* _Assigned task_
In the listing below, find the line with "Task: Open the column settings ellipsis icon" and the line with "Task: Click the scrollbar right arrow". Repeat those two lines and all lines between them exactly.

* _Data_
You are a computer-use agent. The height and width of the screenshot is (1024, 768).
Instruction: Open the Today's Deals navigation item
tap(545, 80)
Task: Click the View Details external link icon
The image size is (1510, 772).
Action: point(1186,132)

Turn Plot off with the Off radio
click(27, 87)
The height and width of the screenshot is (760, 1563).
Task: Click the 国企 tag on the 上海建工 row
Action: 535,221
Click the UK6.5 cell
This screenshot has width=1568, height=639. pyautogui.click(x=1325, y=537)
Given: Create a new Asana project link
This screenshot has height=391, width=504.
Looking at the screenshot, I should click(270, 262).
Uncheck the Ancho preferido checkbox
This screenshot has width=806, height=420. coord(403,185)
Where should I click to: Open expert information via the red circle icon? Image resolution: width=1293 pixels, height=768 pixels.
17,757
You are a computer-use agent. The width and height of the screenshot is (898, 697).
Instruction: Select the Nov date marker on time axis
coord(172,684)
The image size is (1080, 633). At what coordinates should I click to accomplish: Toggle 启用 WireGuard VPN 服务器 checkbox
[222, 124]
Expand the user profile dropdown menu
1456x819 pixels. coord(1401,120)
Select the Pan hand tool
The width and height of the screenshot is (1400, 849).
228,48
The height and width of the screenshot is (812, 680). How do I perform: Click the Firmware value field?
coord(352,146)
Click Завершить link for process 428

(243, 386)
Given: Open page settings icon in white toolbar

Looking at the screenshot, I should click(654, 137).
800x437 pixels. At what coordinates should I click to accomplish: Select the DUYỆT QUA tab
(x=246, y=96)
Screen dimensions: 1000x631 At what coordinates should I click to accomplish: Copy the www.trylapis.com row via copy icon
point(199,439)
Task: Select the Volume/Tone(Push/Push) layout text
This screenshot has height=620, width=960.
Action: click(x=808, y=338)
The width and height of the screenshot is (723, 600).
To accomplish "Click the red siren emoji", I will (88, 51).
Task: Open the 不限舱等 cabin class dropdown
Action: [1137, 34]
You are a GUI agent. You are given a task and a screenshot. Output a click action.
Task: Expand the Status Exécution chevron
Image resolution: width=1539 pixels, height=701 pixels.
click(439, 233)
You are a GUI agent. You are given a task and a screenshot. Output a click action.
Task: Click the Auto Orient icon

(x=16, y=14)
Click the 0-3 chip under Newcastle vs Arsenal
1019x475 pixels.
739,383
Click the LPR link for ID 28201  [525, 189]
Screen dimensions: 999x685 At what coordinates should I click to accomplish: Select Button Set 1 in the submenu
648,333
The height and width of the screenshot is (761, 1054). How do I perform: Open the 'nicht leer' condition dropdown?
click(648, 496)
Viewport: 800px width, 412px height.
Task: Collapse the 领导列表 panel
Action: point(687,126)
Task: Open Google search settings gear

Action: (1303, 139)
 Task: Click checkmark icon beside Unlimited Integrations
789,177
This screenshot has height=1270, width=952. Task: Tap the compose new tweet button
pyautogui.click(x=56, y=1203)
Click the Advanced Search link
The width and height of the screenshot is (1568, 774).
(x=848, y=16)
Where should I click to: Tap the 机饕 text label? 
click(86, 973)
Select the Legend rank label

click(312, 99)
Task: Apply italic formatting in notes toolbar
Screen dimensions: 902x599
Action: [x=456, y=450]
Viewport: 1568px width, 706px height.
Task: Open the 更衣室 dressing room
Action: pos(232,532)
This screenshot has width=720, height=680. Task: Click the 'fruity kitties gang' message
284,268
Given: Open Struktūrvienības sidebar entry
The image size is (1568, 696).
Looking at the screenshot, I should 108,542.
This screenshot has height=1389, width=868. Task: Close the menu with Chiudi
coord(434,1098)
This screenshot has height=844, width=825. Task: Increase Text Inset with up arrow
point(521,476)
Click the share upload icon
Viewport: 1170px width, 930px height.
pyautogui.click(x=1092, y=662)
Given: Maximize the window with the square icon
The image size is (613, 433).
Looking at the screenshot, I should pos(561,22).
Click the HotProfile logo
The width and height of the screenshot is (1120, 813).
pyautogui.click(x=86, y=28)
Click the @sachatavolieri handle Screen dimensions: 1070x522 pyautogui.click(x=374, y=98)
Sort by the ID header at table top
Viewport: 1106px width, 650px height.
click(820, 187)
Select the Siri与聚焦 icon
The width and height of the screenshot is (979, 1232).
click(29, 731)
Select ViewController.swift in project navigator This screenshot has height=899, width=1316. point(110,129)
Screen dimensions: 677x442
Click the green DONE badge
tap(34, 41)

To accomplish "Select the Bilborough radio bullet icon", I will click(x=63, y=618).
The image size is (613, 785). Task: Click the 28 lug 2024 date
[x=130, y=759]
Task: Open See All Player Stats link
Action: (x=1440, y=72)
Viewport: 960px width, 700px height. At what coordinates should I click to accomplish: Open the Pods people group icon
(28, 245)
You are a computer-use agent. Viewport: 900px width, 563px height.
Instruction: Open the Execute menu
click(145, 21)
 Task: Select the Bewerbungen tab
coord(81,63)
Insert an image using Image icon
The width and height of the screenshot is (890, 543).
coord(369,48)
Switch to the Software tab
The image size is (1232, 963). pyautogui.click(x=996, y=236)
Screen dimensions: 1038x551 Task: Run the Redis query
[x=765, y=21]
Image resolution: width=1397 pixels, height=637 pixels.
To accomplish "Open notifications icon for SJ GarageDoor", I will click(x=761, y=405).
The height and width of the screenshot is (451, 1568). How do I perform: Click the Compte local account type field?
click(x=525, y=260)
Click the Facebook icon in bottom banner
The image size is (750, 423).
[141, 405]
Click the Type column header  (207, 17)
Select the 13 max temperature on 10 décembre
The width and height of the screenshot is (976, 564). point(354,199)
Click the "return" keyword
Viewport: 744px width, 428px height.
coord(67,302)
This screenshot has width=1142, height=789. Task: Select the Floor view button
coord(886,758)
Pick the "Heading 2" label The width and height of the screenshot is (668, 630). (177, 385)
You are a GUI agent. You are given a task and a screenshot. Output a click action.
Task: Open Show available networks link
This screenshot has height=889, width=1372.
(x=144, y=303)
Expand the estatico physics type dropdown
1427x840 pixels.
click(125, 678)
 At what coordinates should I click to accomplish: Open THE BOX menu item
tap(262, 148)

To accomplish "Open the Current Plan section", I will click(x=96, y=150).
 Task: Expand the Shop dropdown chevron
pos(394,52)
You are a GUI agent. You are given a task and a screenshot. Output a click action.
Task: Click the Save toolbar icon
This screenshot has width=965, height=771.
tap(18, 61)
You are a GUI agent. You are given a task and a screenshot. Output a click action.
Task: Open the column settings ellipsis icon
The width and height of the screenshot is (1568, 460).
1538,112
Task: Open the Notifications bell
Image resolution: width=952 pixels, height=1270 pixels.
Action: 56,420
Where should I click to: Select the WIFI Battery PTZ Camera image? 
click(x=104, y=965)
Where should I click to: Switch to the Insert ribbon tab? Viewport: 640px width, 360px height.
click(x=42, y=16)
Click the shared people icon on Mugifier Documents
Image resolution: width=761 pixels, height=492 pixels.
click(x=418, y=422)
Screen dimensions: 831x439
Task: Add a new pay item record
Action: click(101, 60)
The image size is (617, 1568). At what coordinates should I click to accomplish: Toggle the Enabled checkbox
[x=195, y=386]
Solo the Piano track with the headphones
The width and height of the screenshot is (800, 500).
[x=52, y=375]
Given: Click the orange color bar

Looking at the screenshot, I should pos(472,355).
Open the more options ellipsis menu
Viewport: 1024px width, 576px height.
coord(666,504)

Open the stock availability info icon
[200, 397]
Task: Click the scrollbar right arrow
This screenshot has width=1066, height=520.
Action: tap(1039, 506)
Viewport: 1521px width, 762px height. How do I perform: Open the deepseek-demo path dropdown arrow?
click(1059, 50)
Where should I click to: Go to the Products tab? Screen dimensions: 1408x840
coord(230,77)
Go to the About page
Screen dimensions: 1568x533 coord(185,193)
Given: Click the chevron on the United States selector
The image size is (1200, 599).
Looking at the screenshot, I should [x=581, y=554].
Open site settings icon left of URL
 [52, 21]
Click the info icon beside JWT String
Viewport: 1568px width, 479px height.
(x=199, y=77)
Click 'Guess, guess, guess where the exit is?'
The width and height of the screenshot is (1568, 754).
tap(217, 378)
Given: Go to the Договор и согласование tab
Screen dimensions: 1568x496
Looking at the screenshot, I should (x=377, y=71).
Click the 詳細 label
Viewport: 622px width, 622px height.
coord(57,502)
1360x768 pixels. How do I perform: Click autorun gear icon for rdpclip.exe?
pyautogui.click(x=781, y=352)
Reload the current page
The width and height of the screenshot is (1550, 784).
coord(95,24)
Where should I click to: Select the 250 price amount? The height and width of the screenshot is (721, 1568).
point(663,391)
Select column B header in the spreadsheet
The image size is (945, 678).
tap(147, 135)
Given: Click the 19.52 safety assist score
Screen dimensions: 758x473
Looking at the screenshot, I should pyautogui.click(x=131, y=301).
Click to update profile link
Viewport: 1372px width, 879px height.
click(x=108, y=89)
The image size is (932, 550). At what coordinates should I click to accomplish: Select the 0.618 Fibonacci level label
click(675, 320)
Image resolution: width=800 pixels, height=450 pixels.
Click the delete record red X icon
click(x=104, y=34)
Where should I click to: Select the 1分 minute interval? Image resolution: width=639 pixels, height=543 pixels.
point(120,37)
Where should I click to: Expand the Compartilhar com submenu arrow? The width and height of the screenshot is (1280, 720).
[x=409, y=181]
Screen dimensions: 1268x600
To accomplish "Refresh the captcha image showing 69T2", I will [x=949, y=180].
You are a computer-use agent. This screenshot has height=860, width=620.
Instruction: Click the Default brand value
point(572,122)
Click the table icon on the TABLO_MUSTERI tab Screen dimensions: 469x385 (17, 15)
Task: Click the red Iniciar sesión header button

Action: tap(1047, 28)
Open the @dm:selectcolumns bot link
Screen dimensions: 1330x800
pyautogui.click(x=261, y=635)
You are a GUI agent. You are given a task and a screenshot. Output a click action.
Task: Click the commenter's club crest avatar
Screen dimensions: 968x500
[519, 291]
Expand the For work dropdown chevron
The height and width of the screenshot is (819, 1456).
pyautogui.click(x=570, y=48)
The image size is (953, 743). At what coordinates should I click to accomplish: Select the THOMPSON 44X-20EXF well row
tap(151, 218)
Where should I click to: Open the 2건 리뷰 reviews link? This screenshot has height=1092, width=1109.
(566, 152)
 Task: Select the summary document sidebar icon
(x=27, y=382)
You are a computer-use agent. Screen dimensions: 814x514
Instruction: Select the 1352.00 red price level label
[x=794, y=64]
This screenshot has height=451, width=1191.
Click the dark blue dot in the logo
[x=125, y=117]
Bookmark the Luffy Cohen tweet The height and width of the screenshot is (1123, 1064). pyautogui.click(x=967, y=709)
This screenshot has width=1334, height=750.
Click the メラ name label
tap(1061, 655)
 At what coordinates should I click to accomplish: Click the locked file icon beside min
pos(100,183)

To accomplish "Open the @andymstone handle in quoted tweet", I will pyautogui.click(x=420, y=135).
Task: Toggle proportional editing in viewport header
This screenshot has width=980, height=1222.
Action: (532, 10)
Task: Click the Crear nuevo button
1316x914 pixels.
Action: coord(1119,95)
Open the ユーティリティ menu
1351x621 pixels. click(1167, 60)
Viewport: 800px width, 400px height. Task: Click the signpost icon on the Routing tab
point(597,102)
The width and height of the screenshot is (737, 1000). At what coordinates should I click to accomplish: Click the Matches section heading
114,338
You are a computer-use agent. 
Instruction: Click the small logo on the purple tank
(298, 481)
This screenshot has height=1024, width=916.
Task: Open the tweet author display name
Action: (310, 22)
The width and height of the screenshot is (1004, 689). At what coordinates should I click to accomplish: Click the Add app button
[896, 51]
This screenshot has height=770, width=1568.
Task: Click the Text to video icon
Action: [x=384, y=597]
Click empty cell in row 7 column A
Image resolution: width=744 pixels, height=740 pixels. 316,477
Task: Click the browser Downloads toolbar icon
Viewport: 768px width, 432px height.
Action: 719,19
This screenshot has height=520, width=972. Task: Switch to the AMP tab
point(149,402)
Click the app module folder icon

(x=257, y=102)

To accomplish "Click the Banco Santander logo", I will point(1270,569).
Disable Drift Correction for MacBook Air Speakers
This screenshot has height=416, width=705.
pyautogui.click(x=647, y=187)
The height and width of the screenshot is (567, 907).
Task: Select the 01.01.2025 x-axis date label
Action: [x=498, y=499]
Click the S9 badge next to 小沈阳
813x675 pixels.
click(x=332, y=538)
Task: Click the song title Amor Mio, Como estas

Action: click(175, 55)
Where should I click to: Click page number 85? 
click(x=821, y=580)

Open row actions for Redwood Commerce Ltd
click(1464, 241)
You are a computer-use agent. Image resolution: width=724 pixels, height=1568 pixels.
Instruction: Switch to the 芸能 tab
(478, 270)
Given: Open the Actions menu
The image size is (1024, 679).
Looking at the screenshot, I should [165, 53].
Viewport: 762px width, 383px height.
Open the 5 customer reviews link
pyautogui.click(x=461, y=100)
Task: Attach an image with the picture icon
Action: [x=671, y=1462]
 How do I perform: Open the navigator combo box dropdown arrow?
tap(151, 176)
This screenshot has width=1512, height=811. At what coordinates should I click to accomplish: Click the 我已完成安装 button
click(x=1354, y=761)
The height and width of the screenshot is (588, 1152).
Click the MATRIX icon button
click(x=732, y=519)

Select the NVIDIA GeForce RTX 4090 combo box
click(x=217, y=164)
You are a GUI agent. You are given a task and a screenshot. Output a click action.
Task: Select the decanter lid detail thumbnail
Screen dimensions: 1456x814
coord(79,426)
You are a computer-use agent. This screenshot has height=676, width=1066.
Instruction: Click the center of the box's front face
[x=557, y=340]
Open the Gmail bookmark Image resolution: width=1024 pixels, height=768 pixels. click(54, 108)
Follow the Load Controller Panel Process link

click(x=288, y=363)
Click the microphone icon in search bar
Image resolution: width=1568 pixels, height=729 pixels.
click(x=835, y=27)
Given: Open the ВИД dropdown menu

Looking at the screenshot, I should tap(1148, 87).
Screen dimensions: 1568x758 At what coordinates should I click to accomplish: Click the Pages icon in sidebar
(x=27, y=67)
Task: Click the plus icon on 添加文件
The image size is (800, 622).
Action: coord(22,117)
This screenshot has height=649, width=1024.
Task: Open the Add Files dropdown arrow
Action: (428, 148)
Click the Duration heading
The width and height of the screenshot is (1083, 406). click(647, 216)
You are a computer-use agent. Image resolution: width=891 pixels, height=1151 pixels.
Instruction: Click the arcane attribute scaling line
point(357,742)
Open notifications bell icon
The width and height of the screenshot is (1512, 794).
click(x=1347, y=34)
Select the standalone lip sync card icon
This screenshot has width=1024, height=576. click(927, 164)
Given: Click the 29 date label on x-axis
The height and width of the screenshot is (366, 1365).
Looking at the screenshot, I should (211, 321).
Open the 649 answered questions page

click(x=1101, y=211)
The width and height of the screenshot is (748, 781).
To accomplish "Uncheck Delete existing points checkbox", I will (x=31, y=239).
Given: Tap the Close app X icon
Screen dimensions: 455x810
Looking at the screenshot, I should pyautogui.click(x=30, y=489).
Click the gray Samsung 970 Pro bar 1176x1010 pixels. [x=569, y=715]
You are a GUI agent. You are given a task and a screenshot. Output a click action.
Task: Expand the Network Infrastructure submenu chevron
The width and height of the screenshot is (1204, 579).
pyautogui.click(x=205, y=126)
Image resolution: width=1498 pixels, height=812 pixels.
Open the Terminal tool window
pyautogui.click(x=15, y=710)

* _Expected answer_
Task: Open the column settings ellipsis icon
The width and height of the screenshot is (1568, 460).
1538,112
Task: Open the Notifications bell
Image resolution: width=952 pixels, height=1270 pixels.
Action: 56,420
Where should I click to: Select the WIFI Battery PTZ Camera image? 
click(x=104, y=965)
Where should I click to: Switch to the Insert ribbon tab? Viewport: 640px width, 360px height.
click(x=42, y=16)
Click the shared people icon on Mugifier Documents
Image resolution: width=761 pixels, height=492 pixels.
click(x=418, y=422)
Screen dimensions: 831x439
Task: Add a new pay item record
Action: click(101, 60)
The image size is (617, 1568). At what coordinates should I click to accomplish: Toggle the Enabled checkbox
[x=195, y=386]
Solo the Piano track with the headphones
The width and height of the screenshot is (800, 500).
[x=52, y=375]
Given: Click the orange color bar

Looking at the screenshot, I should pos(472,355).
Open the more options ellipsis menu
Viewport: 1024px width, 576px height.
coord(666,504)

Open the stock availability info icon
[200, 397]
Task: Click the scrollbar right arrow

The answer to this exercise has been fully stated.